The hope is that, over time, the unjust systems of racial, ethnic, and gender
inequality will begin to fall.
When it
comes to our economic system, I’m more impatient. Look at Leviticus 25 and see
the kind of economic system God establishes. When you study God’s model with
the year of Jubilee, you’ll see that God’s way ensured that generational
poverty or wealth would be kept in check. In contrast, the wealth gap in the
country is out of control and only getting worse. The system is designed so
that the wealthy can easily acquire more, and those with scarce resources are
locked outside the system altogether. Very few people actually change their
economic status over the course of their lifetime; a person is either
generationally wealthy or generationally poor.
I don’t
think we have time to build bridges carefully; the inequalities in our
financial system are killing too many people and communities. We need to make
drastic shifts soon. This doesn’t mean I’m not aware that dramatic changes are
tough. I knew from the start that the protest movement Occupy Wall Street was
going to fizzle. When you start messing with people’s money or perceived
economic interests, they react and often overreact.
My biggest
concern has to do with the church, the people of God. Biblical mandates on how
to respond to economic disparity are clear. God’s people are not to store up
earthly riches (Matthew 6:19-21); we are to leave a generous portion of our
income for others (Deuteronomy 15:11); we are not supposed to charge interest
(Exodus 22:25-27). . . . The list goes on.
The Bible is
filled with lifegiving instructions about how to manage our wealth. Why, then,
has the church in the U.S. largely abandoned them?

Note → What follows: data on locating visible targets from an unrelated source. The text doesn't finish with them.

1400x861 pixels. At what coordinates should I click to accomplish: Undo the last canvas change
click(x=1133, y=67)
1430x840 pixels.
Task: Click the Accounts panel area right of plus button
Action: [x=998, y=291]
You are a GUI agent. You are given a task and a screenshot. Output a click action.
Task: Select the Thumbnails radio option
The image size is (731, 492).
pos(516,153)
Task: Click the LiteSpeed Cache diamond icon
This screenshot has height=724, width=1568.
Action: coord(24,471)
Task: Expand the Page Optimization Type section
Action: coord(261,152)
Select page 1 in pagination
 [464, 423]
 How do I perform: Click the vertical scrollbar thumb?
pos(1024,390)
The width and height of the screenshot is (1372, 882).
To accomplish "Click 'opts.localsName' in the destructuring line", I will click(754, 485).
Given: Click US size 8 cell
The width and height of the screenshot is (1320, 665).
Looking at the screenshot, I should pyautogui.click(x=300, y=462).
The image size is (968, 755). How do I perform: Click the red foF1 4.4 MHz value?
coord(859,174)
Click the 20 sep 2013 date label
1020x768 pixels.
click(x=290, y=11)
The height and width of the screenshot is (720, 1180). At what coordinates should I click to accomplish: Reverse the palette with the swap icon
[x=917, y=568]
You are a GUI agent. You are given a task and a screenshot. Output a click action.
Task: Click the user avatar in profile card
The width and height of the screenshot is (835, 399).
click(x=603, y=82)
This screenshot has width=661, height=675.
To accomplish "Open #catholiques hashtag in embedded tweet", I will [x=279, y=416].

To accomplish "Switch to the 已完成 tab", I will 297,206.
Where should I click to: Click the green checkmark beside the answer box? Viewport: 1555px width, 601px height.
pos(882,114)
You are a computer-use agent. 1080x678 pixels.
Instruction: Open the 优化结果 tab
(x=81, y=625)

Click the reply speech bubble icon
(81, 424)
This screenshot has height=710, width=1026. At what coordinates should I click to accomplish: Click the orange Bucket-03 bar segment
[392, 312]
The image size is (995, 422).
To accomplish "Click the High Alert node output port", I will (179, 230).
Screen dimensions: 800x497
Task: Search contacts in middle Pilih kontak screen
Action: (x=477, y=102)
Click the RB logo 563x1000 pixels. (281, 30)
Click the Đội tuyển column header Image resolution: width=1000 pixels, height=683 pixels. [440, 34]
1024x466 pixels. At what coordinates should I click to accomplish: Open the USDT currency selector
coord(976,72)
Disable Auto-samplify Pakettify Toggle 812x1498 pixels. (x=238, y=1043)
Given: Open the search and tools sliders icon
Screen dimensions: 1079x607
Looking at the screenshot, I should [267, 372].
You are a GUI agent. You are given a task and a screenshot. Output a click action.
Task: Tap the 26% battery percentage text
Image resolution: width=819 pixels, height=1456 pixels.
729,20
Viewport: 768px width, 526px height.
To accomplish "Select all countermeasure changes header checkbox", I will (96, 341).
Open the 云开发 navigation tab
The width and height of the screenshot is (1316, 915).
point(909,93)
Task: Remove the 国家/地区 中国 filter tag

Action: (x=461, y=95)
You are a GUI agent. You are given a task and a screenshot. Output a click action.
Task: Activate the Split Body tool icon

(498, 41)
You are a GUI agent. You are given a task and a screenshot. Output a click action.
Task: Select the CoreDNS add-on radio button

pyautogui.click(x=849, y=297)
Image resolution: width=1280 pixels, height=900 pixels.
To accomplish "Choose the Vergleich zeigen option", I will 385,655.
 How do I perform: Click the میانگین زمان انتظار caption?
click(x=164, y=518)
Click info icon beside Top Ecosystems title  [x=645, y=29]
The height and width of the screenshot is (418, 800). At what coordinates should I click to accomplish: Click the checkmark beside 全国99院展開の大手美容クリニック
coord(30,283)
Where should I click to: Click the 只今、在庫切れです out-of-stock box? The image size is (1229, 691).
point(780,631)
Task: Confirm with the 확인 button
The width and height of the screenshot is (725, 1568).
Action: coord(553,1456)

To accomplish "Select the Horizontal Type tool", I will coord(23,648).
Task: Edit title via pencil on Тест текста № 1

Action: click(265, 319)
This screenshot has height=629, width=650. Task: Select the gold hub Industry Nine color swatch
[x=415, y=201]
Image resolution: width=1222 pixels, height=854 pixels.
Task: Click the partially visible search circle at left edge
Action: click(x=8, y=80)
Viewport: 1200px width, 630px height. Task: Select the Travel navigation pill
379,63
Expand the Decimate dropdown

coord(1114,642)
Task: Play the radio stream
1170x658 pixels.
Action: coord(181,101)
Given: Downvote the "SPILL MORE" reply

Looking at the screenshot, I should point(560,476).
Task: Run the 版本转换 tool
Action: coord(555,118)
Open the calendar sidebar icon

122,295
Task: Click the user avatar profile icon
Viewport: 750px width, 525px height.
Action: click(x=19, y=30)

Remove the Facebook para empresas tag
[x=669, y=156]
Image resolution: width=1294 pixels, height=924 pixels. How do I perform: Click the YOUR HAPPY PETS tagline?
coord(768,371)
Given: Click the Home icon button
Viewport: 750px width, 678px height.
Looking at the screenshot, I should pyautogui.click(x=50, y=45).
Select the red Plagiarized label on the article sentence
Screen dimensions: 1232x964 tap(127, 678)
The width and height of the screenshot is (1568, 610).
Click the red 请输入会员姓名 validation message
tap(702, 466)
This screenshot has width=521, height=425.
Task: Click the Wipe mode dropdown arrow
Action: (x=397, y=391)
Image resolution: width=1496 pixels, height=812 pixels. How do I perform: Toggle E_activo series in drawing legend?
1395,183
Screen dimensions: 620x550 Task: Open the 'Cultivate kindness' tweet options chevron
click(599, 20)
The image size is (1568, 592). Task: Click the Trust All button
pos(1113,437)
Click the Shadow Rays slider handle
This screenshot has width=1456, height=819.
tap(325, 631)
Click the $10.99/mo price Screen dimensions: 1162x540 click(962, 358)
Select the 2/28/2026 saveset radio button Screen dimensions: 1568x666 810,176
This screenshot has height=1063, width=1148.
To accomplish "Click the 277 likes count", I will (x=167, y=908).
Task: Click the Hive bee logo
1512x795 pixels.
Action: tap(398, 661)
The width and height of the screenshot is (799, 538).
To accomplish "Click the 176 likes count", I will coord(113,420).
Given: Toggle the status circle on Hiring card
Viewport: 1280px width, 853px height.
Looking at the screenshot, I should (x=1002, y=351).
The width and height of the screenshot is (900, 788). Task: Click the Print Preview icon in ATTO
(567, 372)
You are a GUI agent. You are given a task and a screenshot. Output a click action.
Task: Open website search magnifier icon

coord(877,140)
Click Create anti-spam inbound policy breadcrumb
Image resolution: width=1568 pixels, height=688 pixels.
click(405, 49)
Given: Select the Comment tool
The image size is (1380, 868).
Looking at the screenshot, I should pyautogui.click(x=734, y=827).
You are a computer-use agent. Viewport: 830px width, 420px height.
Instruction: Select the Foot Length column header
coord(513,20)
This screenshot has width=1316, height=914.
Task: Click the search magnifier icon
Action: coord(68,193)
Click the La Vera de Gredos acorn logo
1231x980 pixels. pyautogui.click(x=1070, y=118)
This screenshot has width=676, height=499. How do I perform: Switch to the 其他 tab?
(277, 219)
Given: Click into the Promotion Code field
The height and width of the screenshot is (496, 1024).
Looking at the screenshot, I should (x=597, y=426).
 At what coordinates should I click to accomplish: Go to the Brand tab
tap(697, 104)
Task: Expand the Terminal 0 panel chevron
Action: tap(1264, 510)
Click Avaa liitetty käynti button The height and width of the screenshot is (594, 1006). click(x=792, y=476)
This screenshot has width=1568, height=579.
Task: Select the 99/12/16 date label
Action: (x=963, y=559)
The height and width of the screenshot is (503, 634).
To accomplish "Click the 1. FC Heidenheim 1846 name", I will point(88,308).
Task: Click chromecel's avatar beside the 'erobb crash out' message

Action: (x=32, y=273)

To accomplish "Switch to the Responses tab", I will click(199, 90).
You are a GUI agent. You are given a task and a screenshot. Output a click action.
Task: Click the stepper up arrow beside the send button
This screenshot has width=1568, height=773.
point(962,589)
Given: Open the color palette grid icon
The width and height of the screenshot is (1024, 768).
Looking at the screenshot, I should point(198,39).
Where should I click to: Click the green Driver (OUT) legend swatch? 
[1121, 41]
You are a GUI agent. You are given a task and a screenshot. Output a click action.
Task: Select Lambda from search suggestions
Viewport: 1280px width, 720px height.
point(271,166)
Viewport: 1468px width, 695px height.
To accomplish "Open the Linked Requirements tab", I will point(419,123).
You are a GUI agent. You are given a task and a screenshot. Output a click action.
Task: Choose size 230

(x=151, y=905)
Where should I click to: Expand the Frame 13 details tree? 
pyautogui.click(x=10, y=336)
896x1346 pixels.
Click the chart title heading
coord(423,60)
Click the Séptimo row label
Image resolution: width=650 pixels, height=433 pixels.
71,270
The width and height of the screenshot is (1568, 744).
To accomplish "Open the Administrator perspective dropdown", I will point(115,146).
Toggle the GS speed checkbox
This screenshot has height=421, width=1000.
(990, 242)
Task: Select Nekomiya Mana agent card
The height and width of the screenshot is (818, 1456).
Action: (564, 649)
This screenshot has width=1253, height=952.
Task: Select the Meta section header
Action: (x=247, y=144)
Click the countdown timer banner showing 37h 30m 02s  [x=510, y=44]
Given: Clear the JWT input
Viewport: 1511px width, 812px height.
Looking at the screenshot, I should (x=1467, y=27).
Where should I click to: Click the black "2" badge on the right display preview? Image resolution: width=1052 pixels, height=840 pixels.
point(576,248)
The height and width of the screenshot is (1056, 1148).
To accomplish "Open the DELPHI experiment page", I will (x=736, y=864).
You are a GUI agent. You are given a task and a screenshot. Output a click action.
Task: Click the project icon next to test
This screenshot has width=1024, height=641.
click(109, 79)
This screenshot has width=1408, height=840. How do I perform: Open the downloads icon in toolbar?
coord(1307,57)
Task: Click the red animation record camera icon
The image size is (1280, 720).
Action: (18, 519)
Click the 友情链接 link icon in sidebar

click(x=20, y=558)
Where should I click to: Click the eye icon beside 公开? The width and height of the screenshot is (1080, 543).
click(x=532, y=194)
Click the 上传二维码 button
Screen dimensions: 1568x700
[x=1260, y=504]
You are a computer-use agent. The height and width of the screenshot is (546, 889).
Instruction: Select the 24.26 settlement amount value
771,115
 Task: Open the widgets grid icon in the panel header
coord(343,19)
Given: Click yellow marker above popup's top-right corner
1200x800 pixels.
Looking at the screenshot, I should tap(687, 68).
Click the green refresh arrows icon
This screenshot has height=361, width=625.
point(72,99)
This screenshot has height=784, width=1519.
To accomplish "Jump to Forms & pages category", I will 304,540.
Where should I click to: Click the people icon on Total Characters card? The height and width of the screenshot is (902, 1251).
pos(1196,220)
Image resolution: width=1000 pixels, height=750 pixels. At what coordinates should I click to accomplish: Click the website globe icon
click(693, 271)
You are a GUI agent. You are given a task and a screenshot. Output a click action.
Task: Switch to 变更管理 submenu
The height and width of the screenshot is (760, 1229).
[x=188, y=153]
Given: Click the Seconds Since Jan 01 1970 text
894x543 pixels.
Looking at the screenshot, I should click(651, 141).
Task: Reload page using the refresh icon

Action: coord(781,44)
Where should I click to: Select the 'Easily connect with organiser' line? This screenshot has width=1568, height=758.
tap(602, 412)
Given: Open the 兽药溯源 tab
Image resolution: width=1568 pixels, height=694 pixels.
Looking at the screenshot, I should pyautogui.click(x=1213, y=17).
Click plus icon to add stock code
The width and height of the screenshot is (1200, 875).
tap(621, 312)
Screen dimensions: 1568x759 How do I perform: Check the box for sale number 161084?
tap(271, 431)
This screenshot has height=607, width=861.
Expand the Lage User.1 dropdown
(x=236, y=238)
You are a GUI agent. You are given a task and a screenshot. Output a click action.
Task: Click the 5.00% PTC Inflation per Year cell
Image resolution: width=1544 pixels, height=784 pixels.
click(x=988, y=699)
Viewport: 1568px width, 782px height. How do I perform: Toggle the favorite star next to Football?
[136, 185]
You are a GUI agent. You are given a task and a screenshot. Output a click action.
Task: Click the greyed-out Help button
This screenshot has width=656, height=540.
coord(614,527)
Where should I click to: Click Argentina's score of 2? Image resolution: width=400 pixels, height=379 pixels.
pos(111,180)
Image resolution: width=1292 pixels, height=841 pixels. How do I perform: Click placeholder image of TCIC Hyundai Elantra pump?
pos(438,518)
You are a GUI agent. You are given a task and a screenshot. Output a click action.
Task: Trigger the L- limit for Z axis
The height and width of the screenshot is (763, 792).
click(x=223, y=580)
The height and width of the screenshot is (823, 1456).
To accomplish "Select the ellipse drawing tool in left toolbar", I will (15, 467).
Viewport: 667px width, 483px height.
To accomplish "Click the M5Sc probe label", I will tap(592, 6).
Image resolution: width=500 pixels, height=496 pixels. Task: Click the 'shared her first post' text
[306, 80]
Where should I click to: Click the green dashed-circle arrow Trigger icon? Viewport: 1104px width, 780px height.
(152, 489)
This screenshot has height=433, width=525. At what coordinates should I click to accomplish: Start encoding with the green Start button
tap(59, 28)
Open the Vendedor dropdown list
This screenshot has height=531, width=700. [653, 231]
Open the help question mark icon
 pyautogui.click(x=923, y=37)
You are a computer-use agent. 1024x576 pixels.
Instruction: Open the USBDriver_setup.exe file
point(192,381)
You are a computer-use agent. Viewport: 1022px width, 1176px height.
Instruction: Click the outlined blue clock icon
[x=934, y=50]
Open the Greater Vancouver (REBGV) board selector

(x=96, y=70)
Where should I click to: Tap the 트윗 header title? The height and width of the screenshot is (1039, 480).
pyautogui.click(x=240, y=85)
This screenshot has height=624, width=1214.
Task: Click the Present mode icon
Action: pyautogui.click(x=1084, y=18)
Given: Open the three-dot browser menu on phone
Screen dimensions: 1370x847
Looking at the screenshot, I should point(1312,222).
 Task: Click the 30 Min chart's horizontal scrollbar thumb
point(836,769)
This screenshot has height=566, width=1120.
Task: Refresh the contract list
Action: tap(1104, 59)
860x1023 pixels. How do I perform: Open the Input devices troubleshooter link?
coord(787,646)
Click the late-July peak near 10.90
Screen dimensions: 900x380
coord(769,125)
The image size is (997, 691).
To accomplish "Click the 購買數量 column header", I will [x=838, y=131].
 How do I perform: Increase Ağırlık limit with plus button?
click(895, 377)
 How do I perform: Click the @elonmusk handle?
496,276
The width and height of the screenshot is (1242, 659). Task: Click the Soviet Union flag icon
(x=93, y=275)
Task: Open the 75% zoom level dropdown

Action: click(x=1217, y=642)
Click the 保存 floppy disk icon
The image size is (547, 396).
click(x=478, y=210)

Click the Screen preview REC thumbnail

We willingly lament societal
ills and debate the biblical response to them, but when it comes to our
behavior regarding wealth, the church is silent. Either we are ignoring
Scripture, or we are not comprehending that most of us are the wealthy ones to
whom God gives so much instruction.
I am looking
for women who want to tear down the system! I am thinking along the lines of
the Montgomery bus boycott during the Civil Rights movement. We need people who
are willing to lose their profits in order for others to gain their basic human
dignity. We need people who will forfeit a return on their investments for the
sake of forcing systemic change.
Even as I
say this, I am aware that our current system is designed so that investors will
not or cannot withdraw money from it. I know that funds are supposedly locked
up for the investor’s own good, but I’m convinced that this monetary
incarceration is really to prop up a system that is sinister to the core. Worst
of all, those at the economic controls have convinced us that the system is at
minimum, necessary, and in most cases generous, democratic, and benevolent.
We need
lending institutions that don’t charge the poor interest and provide safety
nets for small businesses and other efforts bettering the lives of women,
people of color, and those in generational poverty. I envision the creation of
financial institutions whose stated goal is not to be a means by which the
wealthy obtain more wealth but rather to move individuals, families, and
communities to economic stability.
You see it,
right? I know that I must be a pawn in the game for now, but this is only for a
while. I need women young and old, wealthy and poor, to stand up and say NO
MORE. Let’s begin now to dismantle a system designed for a select few. Let us
start now to create a new system that reflects the Scripture we hold so dear.
Are you
already working in a church or ministry with a vision for systemic change in
our economic system? I would love to know about it. I don’t have the answers,
but I am convinced that if we work together and are willing to sacrifice, we
could dismantle economic injustice in our country. The system continues to
churn only because we all join in its elitist and patronizing game.